→ EXERCISE DETAILS
Copy out every line below that contains the word "click", keeping each one unchanged.

→ RECORDS FOR THE EXERCISE
※

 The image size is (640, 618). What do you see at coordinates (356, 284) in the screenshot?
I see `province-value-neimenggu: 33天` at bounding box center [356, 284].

※

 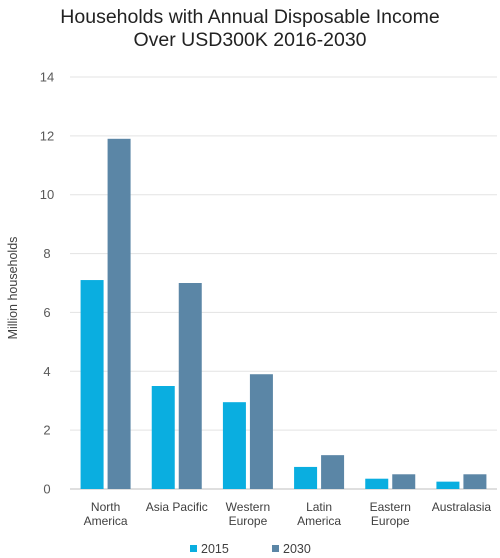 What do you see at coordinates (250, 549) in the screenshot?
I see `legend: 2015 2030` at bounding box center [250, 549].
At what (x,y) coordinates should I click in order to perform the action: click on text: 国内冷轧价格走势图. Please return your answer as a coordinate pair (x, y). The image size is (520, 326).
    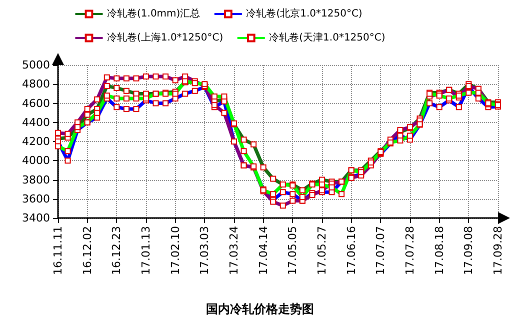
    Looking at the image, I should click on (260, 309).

※

→ FINISHED TASK
At what (x,y) coordinates should I click in order to perform the action: click on text: 国内冷轧价格走势图. Please return your answer as a coordinate pair (x, y). The image size is (520, 326).
    Looking at the image, I should click on (260, 309).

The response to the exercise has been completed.